* [ACTIVITY]: Repeat verbatim the lines of the data below, beginning with the line containing "Click the N.A.I.C.S" and continuing to the end.

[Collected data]
****************************************

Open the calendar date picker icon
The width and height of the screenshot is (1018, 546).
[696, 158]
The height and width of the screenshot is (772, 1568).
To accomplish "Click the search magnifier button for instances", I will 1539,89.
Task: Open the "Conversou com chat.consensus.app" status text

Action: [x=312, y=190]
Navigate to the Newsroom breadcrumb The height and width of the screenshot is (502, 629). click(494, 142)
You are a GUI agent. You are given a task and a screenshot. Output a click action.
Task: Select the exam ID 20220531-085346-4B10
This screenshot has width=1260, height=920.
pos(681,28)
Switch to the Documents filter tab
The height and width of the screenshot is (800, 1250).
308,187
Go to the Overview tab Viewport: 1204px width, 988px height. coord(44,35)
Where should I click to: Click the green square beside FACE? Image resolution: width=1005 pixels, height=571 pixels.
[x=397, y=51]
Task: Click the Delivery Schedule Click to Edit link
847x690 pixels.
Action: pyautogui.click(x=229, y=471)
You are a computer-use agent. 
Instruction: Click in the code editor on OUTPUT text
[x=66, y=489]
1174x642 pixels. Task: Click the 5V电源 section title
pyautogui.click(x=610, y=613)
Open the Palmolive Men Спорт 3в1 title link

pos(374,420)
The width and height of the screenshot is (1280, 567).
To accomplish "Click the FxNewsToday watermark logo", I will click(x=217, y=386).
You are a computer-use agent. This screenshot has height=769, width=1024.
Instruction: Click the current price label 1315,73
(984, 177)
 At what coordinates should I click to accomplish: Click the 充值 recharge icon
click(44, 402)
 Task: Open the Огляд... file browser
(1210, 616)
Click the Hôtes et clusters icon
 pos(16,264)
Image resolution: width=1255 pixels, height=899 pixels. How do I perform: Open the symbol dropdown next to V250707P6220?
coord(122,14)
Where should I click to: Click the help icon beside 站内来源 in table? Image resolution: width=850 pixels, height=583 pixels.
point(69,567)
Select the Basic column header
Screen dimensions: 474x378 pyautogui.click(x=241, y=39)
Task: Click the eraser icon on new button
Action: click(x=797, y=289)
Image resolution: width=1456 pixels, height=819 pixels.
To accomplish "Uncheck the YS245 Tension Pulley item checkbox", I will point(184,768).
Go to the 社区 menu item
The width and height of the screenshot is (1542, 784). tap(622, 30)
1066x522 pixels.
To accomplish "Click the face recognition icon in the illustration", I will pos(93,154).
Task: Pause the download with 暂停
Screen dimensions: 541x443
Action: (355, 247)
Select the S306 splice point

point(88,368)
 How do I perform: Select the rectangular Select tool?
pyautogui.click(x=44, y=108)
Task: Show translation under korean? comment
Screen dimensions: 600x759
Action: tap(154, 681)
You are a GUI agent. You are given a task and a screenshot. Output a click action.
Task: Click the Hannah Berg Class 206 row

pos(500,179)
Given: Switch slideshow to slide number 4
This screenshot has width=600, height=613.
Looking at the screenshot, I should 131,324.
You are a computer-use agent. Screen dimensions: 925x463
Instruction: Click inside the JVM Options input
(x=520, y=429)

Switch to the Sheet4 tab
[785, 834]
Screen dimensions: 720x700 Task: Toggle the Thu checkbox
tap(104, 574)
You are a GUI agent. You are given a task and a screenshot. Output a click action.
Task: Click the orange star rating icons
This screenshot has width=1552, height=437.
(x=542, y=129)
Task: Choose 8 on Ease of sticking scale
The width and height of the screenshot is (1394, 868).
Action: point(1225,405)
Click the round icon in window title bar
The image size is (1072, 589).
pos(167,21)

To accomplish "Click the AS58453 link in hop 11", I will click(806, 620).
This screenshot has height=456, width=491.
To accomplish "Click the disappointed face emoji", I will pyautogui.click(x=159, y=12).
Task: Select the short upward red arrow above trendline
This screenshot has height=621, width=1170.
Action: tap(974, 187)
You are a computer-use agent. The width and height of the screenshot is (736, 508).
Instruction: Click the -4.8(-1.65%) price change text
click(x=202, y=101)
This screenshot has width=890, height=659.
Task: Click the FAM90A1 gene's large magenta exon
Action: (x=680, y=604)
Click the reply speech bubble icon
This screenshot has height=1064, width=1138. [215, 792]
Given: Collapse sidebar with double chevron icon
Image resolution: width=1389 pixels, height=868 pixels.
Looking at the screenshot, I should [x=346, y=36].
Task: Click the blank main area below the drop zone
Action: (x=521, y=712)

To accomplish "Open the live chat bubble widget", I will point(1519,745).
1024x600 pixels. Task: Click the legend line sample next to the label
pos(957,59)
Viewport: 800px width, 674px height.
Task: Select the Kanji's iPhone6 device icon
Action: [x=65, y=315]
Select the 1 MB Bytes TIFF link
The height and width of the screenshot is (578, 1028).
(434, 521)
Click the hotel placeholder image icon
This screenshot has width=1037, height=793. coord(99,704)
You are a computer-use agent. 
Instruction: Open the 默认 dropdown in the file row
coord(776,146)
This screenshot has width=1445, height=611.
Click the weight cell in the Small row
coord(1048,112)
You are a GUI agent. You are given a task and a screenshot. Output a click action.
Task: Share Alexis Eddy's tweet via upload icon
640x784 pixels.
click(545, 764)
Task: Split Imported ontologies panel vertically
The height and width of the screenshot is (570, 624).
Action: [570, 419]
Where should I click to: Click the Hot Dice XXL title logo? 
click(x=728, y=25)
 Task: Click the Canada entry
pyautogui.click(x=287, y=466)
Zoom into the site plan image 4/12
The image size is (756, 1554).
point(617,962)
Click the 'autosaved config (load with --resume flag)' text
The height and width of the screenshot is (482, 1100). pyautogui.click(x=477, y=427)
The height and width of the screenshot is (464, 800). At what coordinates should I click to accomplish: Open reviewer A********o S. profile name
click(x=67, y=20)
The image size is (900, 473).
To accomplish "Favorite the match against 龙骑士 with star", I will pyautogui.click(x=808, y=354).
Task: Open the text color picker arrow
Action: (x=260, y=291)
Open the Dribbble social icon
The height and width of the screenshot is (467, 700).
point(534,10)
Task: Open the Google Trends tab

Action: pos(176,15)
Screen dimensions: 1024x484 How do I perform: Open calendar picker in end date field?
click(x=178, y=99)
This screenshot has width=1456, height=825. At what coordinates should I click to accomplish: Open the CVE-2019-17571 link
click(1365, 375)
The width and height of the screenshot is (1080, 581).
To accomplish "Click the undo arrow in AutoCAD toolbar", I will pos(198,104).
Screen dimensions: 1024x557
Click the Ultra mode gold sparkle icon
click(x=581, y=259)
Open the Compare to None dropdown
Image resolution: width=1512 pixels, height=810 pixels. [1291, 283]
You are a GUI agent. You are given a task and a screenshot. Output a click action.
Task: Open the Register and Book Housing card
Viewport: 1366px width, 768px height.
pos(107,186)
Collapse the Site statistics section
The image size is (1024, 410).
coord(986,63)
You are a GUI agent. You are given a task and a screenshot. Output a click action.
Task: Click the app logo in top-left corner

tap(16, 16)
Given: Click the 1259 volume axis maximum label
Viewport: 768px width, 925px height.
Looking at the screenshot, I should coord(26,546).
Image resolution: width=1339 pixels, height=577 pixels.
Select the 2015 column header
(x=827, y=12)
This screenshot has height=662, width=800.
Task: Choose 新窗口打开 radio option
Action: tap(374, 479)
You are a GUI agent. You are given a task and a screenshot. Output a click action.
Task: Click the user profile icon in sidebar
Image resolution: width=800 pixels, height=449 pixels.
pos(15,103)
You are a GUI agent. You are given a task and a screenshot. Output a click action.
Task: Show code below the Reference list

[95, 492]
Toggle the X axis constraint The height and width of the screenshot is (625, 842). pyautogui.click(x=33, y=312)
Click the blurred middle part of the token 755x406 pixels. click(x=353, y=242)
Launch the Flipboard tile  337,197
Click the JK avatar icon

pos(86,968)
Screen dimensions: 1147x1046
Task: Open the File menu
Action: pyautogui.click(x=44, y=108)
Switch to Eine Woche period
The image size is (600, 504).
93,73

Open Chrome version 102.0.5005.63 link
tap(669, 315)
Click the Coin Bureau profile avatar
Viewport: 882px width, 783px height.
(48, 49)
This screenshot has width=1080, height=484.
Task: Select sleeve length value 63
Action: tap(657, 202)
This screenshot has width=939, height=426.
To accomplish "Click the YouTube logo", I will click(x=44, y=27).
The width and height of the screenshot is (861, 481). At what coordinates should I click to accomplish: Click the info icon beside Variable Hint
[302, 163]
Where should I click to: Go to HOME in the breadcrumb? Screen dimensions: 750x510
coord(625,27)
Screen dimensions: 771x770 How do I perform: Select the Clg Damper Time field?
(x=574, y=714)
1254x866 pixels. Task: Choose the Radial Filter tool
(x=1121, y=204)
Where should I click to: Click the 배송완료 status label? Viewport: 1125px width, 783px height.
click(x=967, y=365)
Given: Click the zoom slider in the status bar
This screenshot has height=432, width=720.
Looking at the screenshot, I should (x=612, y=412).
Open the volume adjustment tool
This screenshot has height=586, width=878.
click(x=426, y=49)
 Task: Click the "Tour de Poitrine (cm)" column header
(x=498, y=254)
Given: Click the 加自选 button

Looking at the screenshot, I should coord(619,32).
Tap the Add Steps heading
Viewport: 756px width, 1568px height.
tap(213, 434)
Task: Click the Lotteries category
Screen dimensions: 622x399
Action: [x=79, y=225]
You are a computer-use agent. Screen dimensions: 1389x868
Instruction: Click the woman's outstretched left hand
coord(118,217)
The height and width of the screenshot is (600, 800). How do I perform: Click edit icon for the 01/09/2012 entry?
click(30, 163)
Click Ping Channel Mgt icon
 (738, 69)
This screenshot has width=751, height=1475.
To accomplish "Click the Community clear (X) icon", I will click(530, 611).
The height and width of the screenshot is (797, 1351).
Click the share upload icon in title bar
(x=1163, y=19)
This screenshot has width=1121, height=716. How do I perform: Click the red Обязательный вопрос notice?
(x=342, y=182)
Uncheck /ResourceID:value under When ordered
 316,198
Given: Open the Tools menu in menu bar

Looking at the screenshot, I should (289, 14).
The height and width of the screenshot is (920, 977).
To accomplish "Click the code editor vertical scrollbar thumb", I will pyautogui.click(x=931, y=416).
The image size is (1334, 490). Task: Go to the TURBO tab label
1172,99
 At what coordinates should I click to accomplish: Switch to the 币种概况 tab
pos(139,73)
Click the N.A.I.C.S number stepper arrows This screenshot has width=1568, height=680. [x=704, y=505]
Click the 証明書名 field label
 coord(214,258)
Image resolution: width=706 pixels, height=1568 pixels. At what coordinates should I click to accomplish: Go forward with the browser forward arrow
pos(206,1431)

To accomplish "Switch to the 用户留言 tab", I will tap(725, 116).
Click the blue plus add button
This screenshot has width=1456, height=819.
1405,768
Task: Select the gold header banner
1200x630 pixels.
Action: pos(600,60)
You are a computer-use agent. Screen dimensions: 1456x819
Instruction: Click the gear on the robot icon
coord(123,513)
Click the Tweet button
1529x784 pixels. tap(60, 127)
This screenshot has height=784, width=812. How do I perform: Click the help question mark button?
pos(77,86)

****************************************

* [RESULT FOR THIS TASK]:
Click the N.A.I.C.S number stepper arrows This screenshot has width=1568, height=680. [x=704, y=505]
Click the 証明書名 field label
 coord(214,258)
Image resolution: width=706 pixels, height=1568 pixels. At what coordinates should I click to accomplish: Go forward with the browser forward arrow
pos(206,1431)

To accomplish "Switch to the 用户留言 tab", I will tap(725, 116).
Click the blue plus add button
This screenshot has width=1456, height=819.
1405,768
Task: Select the gold header banner
1200x630 pixels.
Action: pos(600,60)
You are a computer-use agent. Screen dimensions: 1456x819
Instruction: Click the gear on the robot icon
coord(123,513)
Click the Tweet button
1529x784 pixels. tap(60, 127)
This screenshot has height=784, width=812. How do I perform: Click the help question mark button?
pos(77,86)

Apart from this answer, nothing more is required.